In 2009, Colorado State was 120th – dead last – in third down conversion defense. The Rams allowed the opposition to convert an amazing 54.7 percent of the time. By comparison, the Colorado defense gave up a conversion rate of only 34.1 percent, good enough for a No. 21 national ranking.

Another good statistic to share with your Buff friends … Even though the Rams have stayed close the Buffs in recent years, and have won their share of games, the fact remains that Colorado State has defeated Colorado in back-to-back attempts only once since 1948-49, with consecutive victories coming in 1999 and 2000.

Colorado simply does not lose back-to-back games to Colorado State.

Of course, before last season, Colorado State had only won once in Boulder (1986) since 1958 …

In 2010, on paper, Colorado has a distinct advantage. The Buffs have an experienced quarterback, speedy new receivers, and a potentially dominant offensive line, going up against a decent, but certainly not great, defense. Meanwhile, the Colorado State offense will try and protect a true freshman quarterback with four new offensive linemen, and do so against a defensive line which returns completely intact from 2009. When asked to pass, Pete Thomas will have to try and out-think two senior cornerbacks.  
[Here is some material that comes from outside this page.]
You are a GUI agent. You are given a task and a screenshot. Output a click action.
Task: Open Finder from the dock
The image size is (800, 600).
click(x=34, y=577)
The Buffs can’t lose this game … can they?

3 Replies to “Preview – Colorado State”

  1. Stuart, in executive summary form, i think the buffs need to set the tone physically, stretch the field early, then gash with running game and play action. csu doesn’t quit, but special teams or defense scoring could help break their will.

  2. Mosure’s not even starting. He was 4th on the depth chart for a while, and now he’s running with the 2s. Raymond Carter will cause the bulk of the problems for CU.

  3. Thanks MT, great work as always. I think of note here are the coaches. Both ended up with the same record last year, but one seemingly was in control of his team while the other walked the sideline emotionless while his team often imploded.

    If Hawk personally isn’t ready for this game (or any other), I see the enthusiasm the kids show at the start of the game quickly fading. Remember how the sideline looked in Toledo? This edge goes to Fairchild.